** Exercise **
From the listing that follows, copy every line containing the word "agent", matching case exactly.

** Data for processing **
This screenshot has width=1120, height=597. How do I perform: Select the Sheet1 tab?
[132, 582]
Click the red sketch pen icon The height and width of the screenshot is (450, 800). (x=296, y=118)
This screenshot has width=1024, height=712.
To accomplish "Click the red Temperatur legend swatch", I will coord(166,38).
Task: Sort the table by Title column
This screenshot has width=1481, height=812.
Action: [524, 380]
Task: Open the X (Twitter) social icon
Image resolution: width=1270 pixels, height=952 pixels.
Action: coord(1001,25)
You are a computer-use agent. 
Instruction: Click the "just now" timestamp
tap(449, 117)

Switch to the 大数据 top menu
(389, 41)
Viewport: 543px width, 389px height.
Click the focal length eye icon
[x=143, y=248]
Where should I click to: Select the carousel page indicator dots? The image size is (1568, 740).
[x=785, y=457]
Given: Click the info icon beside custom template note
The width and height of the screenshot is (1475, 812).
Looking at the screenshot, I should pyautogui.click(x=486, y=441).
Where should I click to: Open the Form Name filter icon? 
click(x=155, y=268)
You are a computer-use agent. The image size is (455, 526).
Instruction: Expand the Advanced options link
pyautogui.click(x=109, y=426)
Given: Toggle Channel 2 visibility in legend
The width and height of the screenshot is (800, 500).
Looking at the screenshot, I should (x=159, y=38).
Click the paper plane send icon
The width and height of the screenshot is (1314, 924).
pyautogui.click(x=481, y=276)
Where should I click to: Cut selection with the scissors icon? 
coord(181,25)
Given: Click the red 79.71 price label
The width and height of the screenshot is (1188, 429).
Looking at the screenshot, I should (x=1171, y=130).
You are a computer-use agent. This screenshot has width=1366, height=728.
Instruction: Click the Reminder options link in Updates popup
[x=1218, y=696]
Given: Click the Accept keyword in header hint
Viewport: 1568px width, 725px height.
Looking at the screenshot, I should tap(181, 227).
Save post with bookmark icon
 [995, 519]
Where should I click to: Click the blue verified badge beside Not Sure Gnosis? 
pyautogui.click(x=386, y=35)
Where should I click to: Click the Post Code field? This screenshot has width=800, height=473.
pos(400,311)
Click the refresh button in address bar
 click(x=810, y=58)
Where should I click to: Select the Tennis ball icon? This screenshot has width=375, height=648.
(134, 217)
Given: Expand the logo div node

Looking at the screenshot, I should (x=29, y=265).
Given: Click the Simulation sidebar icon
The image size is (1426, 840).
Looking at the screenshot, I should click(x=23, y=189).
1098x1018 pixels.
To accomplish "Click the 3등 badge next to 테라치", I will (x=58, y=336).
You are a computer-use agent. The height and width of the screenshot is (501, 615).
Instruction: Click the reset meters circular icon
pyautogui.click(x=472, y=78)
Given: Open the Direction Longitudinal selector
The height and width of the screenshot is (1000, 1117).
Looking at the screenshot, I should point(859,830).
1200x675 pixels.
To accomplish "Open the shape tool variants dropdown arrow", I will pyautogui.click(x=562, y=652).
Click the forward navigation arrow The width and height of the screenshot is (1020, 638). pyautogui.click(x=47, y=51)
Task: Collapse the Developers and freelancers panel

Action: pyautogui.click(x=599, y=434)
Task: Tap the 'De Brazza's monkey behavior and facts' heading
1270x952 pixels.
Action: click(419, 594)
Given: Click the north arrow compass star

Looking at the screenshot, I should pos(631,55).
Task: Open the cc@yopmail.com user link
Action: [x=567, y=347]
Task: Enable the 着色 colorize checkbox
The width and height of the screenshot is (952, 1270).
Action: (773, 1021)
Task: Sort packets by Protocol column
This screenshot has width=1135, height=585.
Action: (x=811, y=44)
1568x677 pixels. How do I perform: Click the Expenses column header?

** The result **
You are a computer-use agent. 
You are a computer-use agent. The image size is (455, 526).
You are a computer-use agent. This screenshot has width=1366, height=728.
You are a computer-use agent. The height and width of the screenshot is (501, 615).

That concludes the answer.